Task:
The records are given next. Repeat each one exactly.

Source information:
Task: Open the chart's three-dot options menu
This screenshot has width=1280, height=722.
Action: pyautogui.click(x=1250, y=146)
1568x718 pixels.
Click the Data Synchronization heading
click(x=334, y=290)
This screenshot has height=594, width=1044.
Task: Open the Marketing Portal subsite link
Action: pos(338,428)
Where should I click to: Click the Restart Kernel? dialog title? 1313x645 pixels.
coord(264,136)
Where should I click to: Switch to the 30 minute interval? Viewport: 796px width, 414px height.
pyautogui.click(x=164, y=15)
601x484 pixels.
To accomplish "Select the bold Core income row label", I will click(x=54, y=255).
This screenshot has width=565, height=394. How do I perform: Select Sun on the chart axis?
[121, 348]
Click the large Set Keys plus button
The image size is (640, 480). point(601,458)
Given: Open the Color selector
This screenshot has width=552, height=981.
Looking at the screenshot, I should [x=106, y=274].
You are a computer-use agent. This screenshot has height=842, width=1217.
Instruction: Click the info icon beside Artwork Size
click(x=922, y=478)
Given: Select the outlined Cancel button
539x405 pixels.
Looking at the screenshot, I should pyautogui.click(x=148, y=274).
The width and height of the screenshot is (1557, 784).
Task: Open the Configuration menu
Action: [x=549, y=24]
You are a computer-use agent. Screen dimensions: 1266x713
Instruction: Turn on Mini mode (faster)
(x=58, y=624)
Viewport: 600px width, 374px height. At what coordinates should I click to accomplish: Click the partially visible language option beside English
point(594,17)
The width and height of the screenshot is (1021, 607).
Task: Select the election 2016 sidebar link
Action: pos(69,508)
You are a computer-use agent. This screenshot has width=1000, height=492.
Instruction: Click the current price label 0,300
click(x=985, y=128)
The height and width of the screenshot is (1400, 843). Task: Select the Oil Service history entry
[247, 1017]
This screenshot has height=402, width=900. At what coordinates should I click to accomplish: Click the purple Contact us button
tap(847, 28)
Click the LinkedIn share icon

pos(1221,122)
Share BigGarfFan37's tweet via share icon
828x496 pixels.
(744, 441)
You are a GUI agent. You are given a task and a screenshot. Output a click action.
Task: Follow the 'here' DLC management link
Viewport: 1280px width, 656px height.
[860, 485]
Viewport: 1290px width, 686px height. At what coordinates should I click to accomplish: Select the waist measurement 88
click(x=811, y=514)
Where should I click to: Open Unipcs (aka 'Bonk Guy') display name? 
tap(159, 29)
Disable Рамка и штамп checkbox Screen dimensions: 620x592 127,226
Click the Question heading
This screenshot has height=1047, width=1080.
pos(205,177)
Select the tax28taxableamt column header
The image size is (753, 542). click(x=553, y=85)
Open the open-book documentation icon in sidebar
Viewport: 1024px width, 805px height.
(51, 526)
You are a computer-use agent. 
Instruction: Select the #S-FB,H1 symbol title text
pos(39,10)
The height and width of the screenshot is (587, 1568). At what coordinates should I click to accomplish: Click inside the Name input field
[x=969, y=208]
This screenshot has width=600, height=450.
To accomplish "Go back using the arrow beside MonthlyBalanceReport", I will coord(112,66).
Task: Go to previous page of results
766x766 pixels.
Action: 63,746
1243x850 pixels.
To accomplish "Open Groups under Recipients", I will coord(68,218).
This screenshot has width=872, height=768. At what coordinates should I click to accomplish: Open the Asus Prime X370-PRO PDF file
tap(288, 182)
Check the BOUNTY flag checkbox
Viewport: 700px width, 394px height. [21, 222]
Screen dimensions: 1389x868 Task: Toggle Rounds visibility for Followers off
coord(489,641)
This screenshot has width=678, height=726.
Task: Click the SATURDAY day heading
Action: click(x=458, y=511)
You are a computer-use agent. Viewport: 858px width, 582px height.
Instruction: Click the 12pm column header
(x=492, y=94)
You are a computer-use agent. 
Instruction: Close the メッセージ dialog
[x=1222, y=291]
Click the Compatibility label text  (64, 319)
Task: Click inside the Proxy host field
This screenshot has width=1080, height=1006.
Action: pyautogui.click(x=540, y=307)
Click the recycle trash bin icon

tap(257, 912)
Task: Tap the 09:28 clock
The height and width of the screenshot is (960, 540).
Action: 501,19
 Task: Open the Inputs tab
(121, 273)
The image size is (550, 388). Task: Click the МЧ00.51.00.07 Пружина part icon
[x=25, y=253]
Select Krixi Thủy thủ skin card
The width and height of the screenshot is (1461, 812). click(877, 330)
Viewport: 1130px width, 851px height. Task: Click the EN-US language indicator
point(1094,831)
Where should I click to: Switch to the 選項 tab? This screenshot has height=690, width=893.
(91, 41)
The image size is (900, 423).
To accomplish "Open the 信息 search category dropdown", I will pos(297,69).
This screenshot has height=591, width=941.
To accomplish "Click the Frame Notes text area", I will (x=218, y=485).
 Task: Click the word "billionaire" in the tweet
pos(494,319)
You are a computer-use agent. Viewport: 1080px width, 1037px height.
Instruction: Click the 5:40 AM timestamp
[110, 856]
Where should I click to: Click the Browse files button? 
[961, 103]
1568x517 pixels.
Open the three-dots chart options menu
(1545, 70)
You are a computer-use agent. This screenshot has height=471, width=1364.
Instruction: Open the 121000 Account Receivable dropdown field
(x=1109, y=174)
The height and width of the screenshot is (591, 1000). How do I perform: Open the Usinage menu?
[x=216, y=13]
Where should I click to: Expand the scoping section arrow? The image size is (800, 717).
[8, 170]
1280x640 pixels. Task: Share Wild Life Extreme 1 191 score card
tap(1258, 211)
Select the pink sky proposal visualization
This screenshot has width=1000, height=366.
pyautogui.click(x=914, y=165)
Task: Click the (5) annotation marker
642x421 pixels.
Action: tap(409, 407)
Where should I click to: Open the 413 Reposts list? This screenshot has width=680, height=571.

Result of the exercise:
Task: Open the chart's three-dot options menu
This screenshot has width=1280, height=722.
Action: pyautogui.click(x=1250, y=146)
1568x718 pixels.
Click the Data Synchronization heading
click(x=334, y=290)
This screenshot has height=594, width=1044.
Task: Open the Marketing Portal subsite link
Action: pos(338,428)
Where should I click to: Click the Restart Kernel? dialog title? 1313x645 pixels.
coord(264,136)
Where should I click to: Switch to the 30 minute interval? Viewport: 796px width, 414px height.
pyautogui.click(x=164, y=15)
601x484 pixels.
To accomplish "Select the bold Core income row label", I will click(x=54, y=255).
This screenshot has width=565, height=394. How do I perform: Select Sun on the chart axis?
[121, 348]
Click the large Set Keys plus button
The image size is (640, 480). point(601,458)
Given: Open the Color selector
This screenshot has width=552, height=981.
Looking at the screenshot, I should [x=106, y=274].
You are a computer-use agent. This screenshot has height=842, width=1217.
Instruction: Click the info icon beside Artwork Size
click(x=922, y=478)
Given: Select the outlined Cancel button
539x405 pixels.
Looking at the screenshot, I should pyautogui.click(x=148, y=274).
The width and height of the screenshot is (1557, 784).
Task: Open the Configuration menu
Action: [x=549, y=24]
You are a computer-use agent. Screen dimensions: 1266x713
Instruction: Turn on Mini mode (faster)
(x=58, y=624)
Viewport: 600px width, 374px height. At what coordinates should I click to accomplish: Click the partially visible language option beside English
point(594,17)
The width and height of the screenshot is (1021, 607).
Task: Select the election 2016 sidebar link
Action: pos(69,508)
You are a computer-use agent. This screenshot has width=1000, height=492.
Instruction: Click the current price label 0,300
click(x=985, y=128)
The height and width of the screenshot is (1400, 843). Task: Select the Oil Service history entry
[247, 1017]
This screenshot has height=402, width=900. At what coordinates should I click to accomplish: Click the purple Contact us button
tap(847, 28)
Click the LinkedIn share icon

pos(1221,122)
Share BigGarfFan37's tweet via share icon
828x496 pixels.
(744, 441)
You are a GUI agent. You are given a task and a screenshot. Output a click action.
Task: Follow the 'here' DLC management link
Viewport: 1280px width, 656px height.
[860, 485]
Viewport: 1290px width, 686px height. At what coordinates should I click to accomplish: Select the waist measurement 88
click(x=811, y=514)
Where should I click to: Open Unipcs (aka 'Bonk Guy') display name? 
tap(159, 29)
Disable Рамка и штамп checkbox Screen dimensions: 620x592 127,226
Click the Question heading
This screenshot has height=1047, width=1080.
pos(205,177)
Select the tax28taxableamt column header
The image size is (753, 542). click(x=553, y=85)
Open the open-book documentation icon in sidebar
Viewport: 1024px width, 805px height.
(51, 526)
You are a computer-use agent. 
Instruction: Select the #S-FB,H1 symbol title text
pos(39,10)
The height and width of the screenshot is (587, 1568). At what coordinates should I click to accomplish: Click inside the Name input field
[x=969, y=208]
This screenshot has width=600, height=450.
To accomplish "Go back using the arrow beside MonthlyBalanceReport", I will coord(112,66).
Task: Go to previous page of results
766x766 pixels.
Action: 63,746
1243x850 pixels.
To accomplish "Open Groups under Recipients", I will coord(68,218).
This screenshot has width=872, height=768. At what coordinates should I click to accomplish: Open the Asus Prime X370-PRO PDF file
tap(288, 182)
Check the BOUNTY flag checkbox
Viewport: 700px width, 394px height. [21, 222]
Screen dimensions: 1389x868 Task: Toggle Rounds visibility for Followers off
coord(489,641)
This screenshot has width=678, height=726.
Task: Click the SATURDAY day heading
Action: click(x=458, y=511)
You are a computer-use agent. Viewport: 858px width, 582px height.
Instruction: Click the 12pm column header
(x=492, y=94)
You are a computer-use agent. 
Instruction: Close the メッセージ dialog
[x=1222, y=291]
Click the Compatibility label text  (64, 319)
Task: Click inside the Proxy host field
This screenshot has width=1080, height=1006.
Action: pyautogui.click(x=540, y=307)
Click the recycle trash bin icon

tap(257, 912)
Task: Tap the 09:28 clock
The height and width of the screenshot is (960, 540).
Action: 501,19
 Task: Open the Inputs tab
(121, 273)
The image size is (550, 388). Task: Click the МЧ00.51.00.07 Пружина part icon
[x=25, y=253]
Select Krixi Thủy thủ skin card
The width and height of the screenshot is (1461, 812). click(877, 330)
Viewport: 1130px width, 851px height. Task: Click the EN-US language indicator
point(1094,831)
Where should I click to: Switch to the 選項 tab? This screenshot has height=690, width=893.
(91, 41)
The image size is (900, 423).
To accomplish "Open the 信息 search category dropdown", I will pos(297,69).
This screenshot has height=591, width=941.
To accomplish "Click the Frame Notes text area", I will (x=218, y=485).
 Task: Click the word "billionaire" in the tweet
pos(494,319)
You are a computer-use agent. Viewport: 1080px width, 1037px height.
Instruction: Click the 5:40 AM timestamp
[110, 856]
Where should I click to: Click the Browse files button? 
[961, 103]
1568x517 pixels.
Open the three-dots chart options menu
(1545, 70)
You are a computer-use agent. This screenshot has height=471, width=1364.
Instruction: Open the 121000 Account Receivable dropdown field
(x=1109, y=174)
The height and width of the screenshot is (591, 1000). How do I perform: Open the Usinage menu?
[x=216, y=13]
Where should I click to: Expand the scoping section arrow? The image size is (800, 717).
[8, 170]
1280x640 pixels. Task: Share Wild Life Extreme 1 191 score card
tap(1258, 211)
Select the pink sky proposal visualization
This screenshot has width=1000, height=366.
pyautogui.click(x=914, y=165)
Task: Click the (5) annotation marker
642x421 pixels.
Action: tap(409, 407)
Where should I click to: Open the 413 Reposts list? This screenshot has width=680, height=571.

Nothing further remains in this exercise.